Selon cette proposition, la peine de mort pourrait être prononcée même sans la demande du procureur. Les verdicts ne nécessiteraient qu’une majorité simple plutôt qu’une unanimité. Les procès seraient menés par des juges militaires ayant le grade de lieutenant-colonel ou supérieur, et les exécutions seraient effectuées dans les 90 jours suivant le jugement définitif, après signature d’un ordre d’exécution par le juge, sous la supervision des services pénitentiaires.
La Knesset a approuvé le projet de loi lors de sa première lecture sur trois en novembre, avec 39 voix pour et 16 contre.
Le ministre de la Sécurité nationale, Itamar Ben-Gvir, a célébré le vote en distribuant des bonbons, arborant une broche en forme de nœud coulant doré aux côtés d’autres membres de son parti Otzma Yehudit.
Ben-Gvir a déclaré par la suite que le nœud coulant symbolisait « l’une des options » pour appliquer la peine de mort, ajoutant d’autres options telles que « la chaise électrique » et « l’injection létale ».
Au cours de la discussion, Ben-Gvir a fait référence à l’Association médicale israélienne, qui a déclaré que la participation des médecins aux exécutions était inacceptable sur le plan éthique.
Les conseillers juridiques de la commission de sécurité nationale de la Knesset ont averti que le projet de loi soulevait de sérieuses préoccupations constitutionnelles, notamment en rendant la peine de mort obligatoire et en privant effectivement les juges de leur pouvoir discrétionnaire en matière de détermination de la peine.
Selon les conseillers, le projet de loi ne s’appliquerait qu’aux Palestiniens jugés en vertu du droit militaire en Cisjordanie, créant ainsi un régime juridique distinct et potentiellement contraire aux traités internationaux dont Israël est signataire.
Ils ont déclaré que les législateurs devaient démontrer que la peine de mort aurait un effet dissuasif, que cet objectif ne pouvait être atteint par des moyens moins préjudiciables et que ses avantages l’emportaient sur le risque de préjudice irréversible.
L’avis cite des cas dans lesquels des personnes ont été condamnées puis acquittées, mettant en garde contre la « difficulté inhérente » à la peine de mort, qui ne laisse aucune possibilité de correction en cas de condamnation injustifiée.
Les conseillers ont averti que certaines dispositions clés étaient formulées de manière vague, notamment la clause définissant le motif d’une attaque, et ont souligné que la loi ne s’appliquerait que lorsque la victime est un citoyen israélien, excluant les cas impliquant des résidents permanents ou des ressortissants étrangers.

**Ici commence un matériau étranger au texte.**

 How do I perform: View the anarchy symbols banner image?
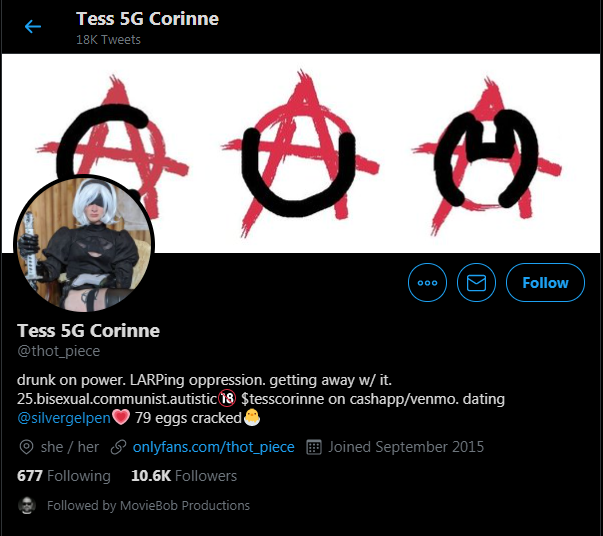tap(301, 153)
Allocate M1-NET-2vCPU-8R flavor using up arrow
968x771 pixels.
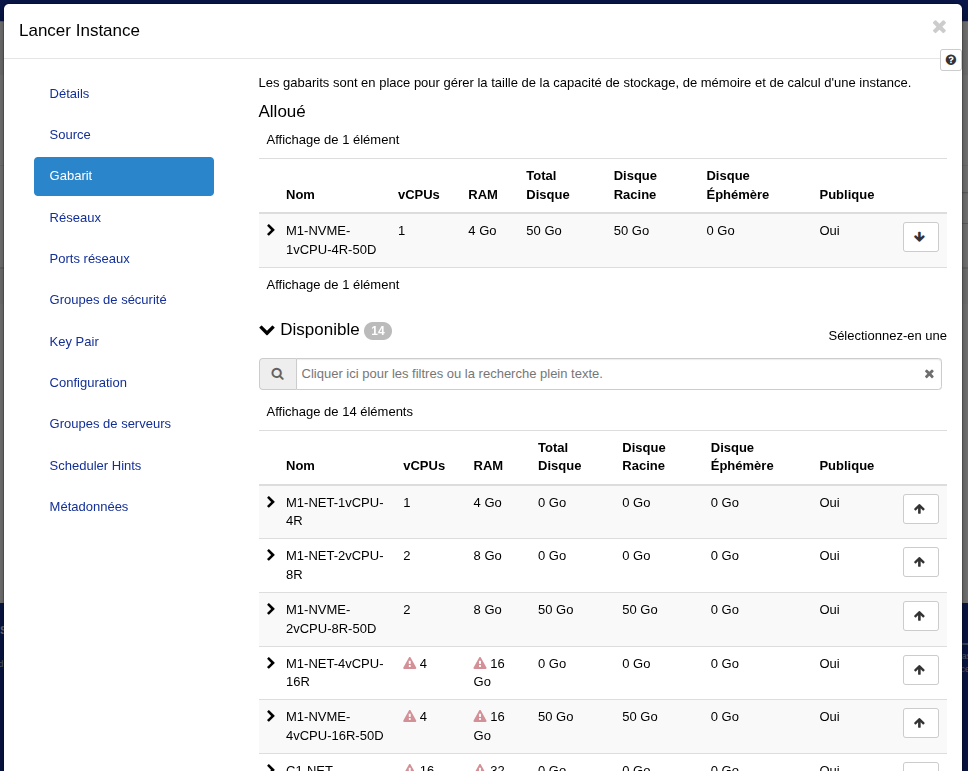[x=920, y=562]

Aucune loi israélienne existante ne prévoit la peine de mort, y compris la loi sur les nazis et les collaborateurs nazis, et l’application d’une telle mesure en Cisjordanie marquerait un écart significatif par rapport à la politique législative de longue date d’Israël.
Plusieurs organisations de défense des droits humains ont condamné le projet de loi. L’Association pour les droits civils en Israël a écrit que l’instauration de la peine de mort « donnerait à l’État le pouvoir d’imposer la forme de punition la plus sévère et la plus brutale qui soit : la suppression intentionnelle d’une vie humaine ».
L’association pour les droits civils a qualifié cette mesure de nouvelle étape vers la mise en place d’un « système juridique raciste conçu pour promouvoir une application sélective, oppressive et partiale de la loi à l’encontre des Arabes palestiniens, par des moyens violents et antidémocratiques ».